Kenneth Sr. now takes a slightly different route on his walks. Here is the usual route he had been doing for years now.


And pictured below is the route he now takes every morning.


What do you think, friends? Anyone have any weirdos in their neighborhood or anywhere else that you find yourself avoiding?

10 comments:

E. Rosewater said...

i find taking a german shepherd/pitbull cross with me puts the shoe on the other foot. i don't have to avoid the loonies, they avoid me.

Dr. Kenneth Noisewater said...

Rosewater: That probably does the trick. I would train my dog to bite born-agains that try to force their religion on me. Maybe not bite. Just growl, perhaps.

Gorilla Bananas said...

Aren't you proud of your old man for being such a hit with a ladies? Well, the crazy ladies anyway. If he sees her again, he should turn down coffee at her place but
let her massage his shoulders. That's a fair compromise, no? A shoulder massage can't be bad, even from a crazy lady.
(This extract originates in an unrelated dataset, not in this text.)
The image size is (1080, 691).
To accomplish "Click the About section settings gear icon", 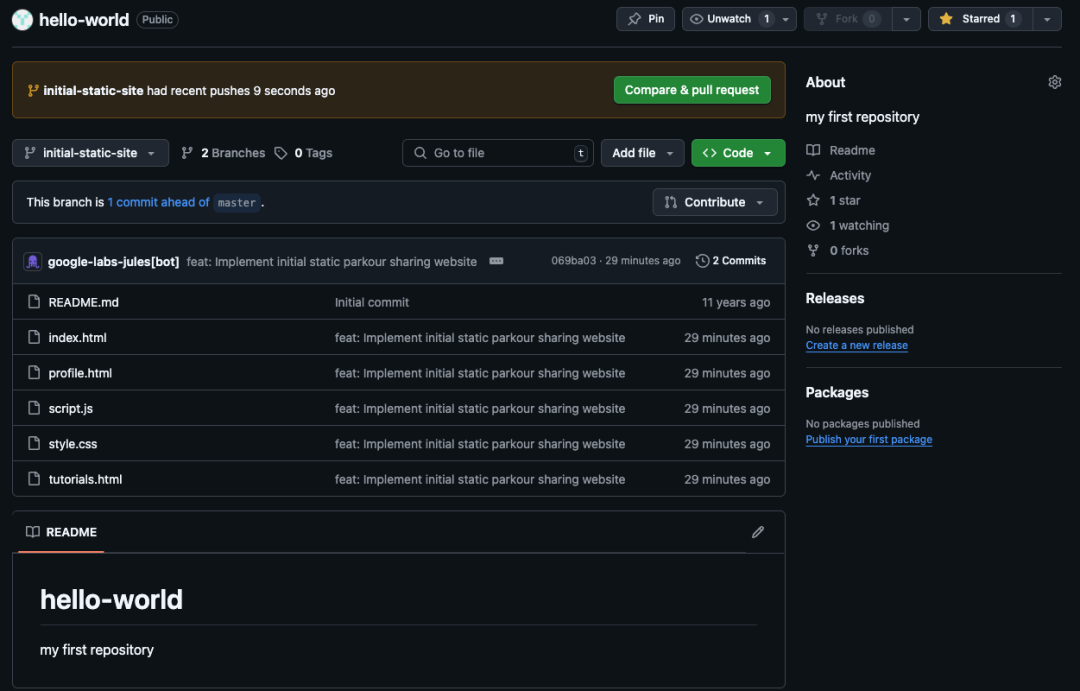I will (x=1054, y=82).
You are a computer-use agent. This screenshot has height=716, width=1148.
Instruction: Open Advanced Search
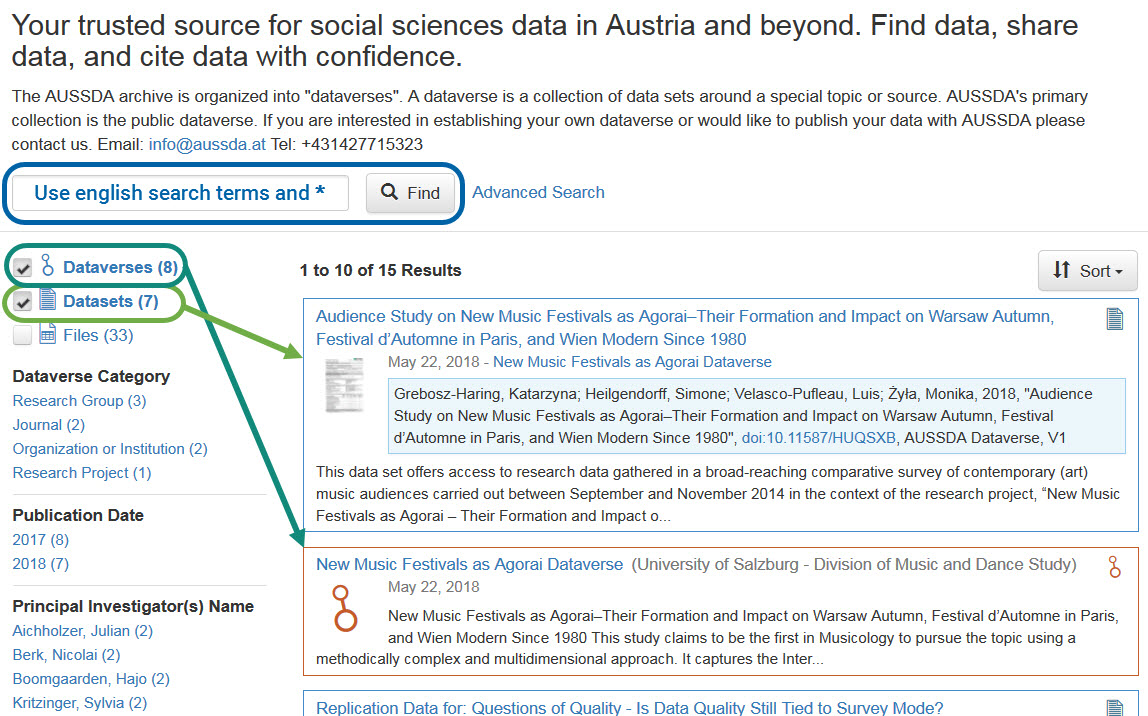[x=538, y=192]
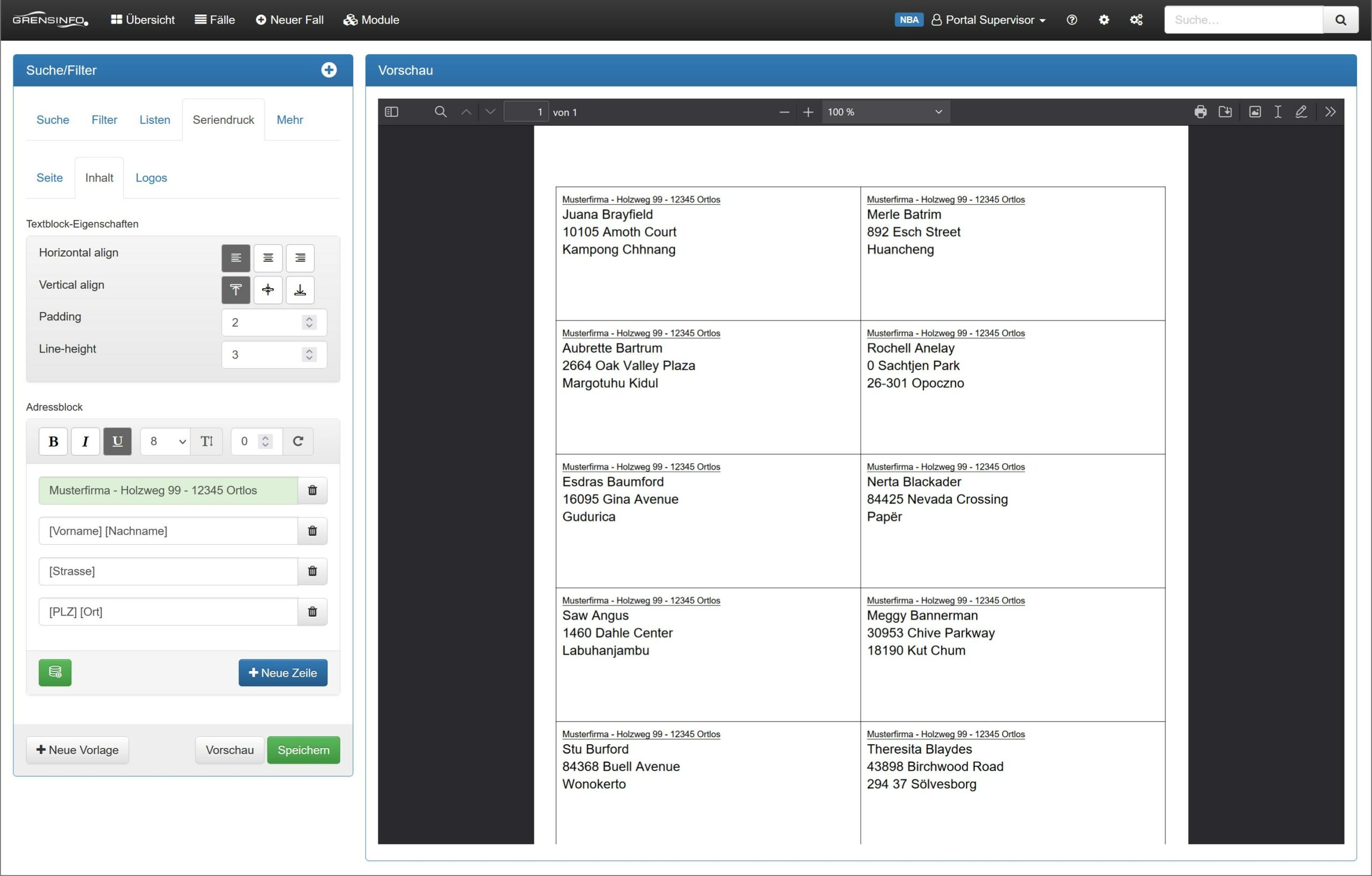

Dr. Kenneth Noisewater said...

Crazy women are often very good with their hands, but I don't think my mom would not be cool with any physical contact between the two of them (Aside from shoving her into the ditch).

Mistress Maddie said...

The last person that popped out of a bush and said 'Have you found Jesus?" I replied with yes, he got me drunk and took advantage of me one night!!! My neighbors? I live in New Hope...land of the quirky and camp so draw your own ending on this one,lol!

Mr. Shife said...

Awesome story and even more awesome because of the illustrations. Thanks Dr. Ken. Best of luck to Kenneth Sr. on his excursions. And you are mentioned by name on my most recent blog post because I failed in your request to take pictures of me and Tank having fun while the kids were away. Sorry buddy.
Just enjoy the Cubs kicking the shit the Cardinals this weekend.

Dr. Kenneth Noisewater said...

We tied the Cardinals this week. The Cards really get up for these games. When you're the best team in baseball, everyone you play is playing like it's the World Series. Just glad we got Madden to keep there kids grounded and keep their minds right. Glad you enjoyed the post, and thanks for the mention. Give my regards to Tank Diesel Shife.

Dr. Kenneth Noisewater said...

We tied the Cardinals this week. The Cards really get up for these games. When you're the best team in baseball, everyone you play is playing like it's the World Series. Just glad we got Madden to keep there kids grounded and keep their minds right. Glad you enjoyed the post, and thanks for the mention. Give my regards to Tank Diesel Shife.

The Grand Wave said...

I live in Brooklyn, and my neighborhood is full of the crazies. We've got a Russian lady who lives down the street that is friends with ALL of the cats. There are also a lot of people who like to sit on my stoop and do copious amounts of drugs at all hours of the day. I was going to work last week around 7:45 a.m. and there were two people sitting there that were super wiped out. Not cool. We also have lots of the Jesus people. The worst are the ones who look normal and come up and ask if you've ever heard of god the mother and then won't leave you alone. Those are the ones to look out for. However, none of them have ever hit on me.

Dr. Kenneth Noisewater said...

Grand: Ha! Sounds like your part of town has lots of character. My brother-in-law lives in Brooklyn, and the orthodox Jewish folks are rocking it quite a bit in his part of town. I always think of Krusty the Clown's dad when I see them. You have to start blogging again, dude!